While walking around on campus, I came across an advertisement for the Holocaust Exhibit at the UC. It made me think about what history I had learned in my early education. A general overview of the tragedy, in the context of WW2, accompanied by a reading of Night.
It was a solemn topic that, admittedly, I hadn’t had much of a desire to revisit. After all, I knew what happened in the Holocaust. It was terrible, but it’s in the past. Right?
Upon further thought, it became apparent that antisemitism is still alive. It still rears its face in the most developed of countries, including America. To get a better understanding as to why? I decided to visit the exhibit.
When I entered the exhibit, it was full of silence. I was in the company of no one besides the volunteers manning the entrance. They gave me headphones to interact with the exhibit’s videos and directed me to the first station.
The station was a narrated video on the history of antisemitism. Contrary to popular belief, antisemitism is not an ideology that rose to prominence when Hitler’s Third Reich swept through Germany in 1933. Rather, it began following the crucifixion of Jesus in 33 A.D.

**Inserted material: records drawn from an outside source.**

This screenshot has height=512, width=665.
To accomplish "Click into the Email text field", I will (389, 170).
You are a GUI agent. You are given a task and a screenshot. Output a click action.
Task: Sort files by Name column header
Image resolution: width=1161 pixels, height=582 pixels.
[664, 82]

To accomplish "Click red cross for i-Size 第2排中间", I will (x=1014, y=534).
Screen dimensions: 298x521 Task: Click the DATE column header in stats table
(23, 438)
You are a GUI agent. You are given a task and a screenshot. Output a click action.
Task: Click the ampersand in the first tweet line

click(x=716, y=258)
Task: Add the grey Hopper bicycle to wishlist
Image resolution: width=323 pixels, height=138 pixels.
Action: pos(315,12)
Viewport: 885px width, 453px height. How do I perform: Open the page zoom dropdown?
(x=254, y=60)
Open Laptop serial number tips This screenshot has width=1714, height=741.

As the narrator told it, the early Christian church held that all Jewish people were responsible for the death of Christ. The claim that Jews killed Jesus was never addressed until 1960 when the Second Vatican council renounced it.
Once Christianity became the dominant religion in the Roman Empire, the church used its authority to make laws discriminating against Jewish people. The church held that this was justified, as Jews would not convert to the dominant religion.
From then on, Jews faced persecution in various ways. Destructive lies tainted their reputations, calls of violence toward them from leaders of opposing religions, government lead psyops claimed they plotted for world domination.
Leaving the first station I was shocked by how little of the history I was familiar with. Having grown up in a Christian household, I felt totally ignorant to the extensive past of antisemitism that the church had openly spread.
On the way to the next station hung numerous images of primary resources. These powerful displays told of the tremendous efforts made by educators and some citizens that resisted Nazi authority to do what they could in the wake of evil.
The following walls told the story of the Third Reich’s authoritarian takeover and the strategies they used to connect to the people of Germany’s long-held antisemitic beliefs.
The second video station was incredibly difficult to watch, as it covered the death marches to the concentration camps. The brutality of the Nazis was on full display as imagery of their crimes played to a solemn voice listing the number of those dead.
When I arrived at the third station, I met the luggage case of a holocaust survivor. Its contents were bare, consisting only of a pair of shoes, perfume, silverware, photos of family, and a few clothing items. The television of this station played a film telling a heart-wrenching first-person account of survivor Gerda Weissmann. While hearing her story, my eyes rested on the items which sat before me. I imagine where they traveled, the hands which held them in 1939, and how those same hands would’ve held them differently in 1946.
The final stretch of the exhibit held graphics telling what life was like afterward for those who survived, primarily that of the children. Most were left with no family, devastated by the effects of starvation, disease, and the trauma that robbed them of their childhoods.
The exhibit concluded with a somber reminder that such evils exist in the world today.
The first step in fighting these evils is to learn from them. I urge you to seek a greater understanding of what enabled the Holocaust to happen. It is not enough simply to be against evil in this magnitude. You must actively move to stop hate in all forms, whether it is denouncing a senseless joke or standing up to those toting exclusionary ideologies.
It is the ignorance of the privileged and the subtlety of the knowledgeable, which keeps hate alive. Never stop learning, and never forget.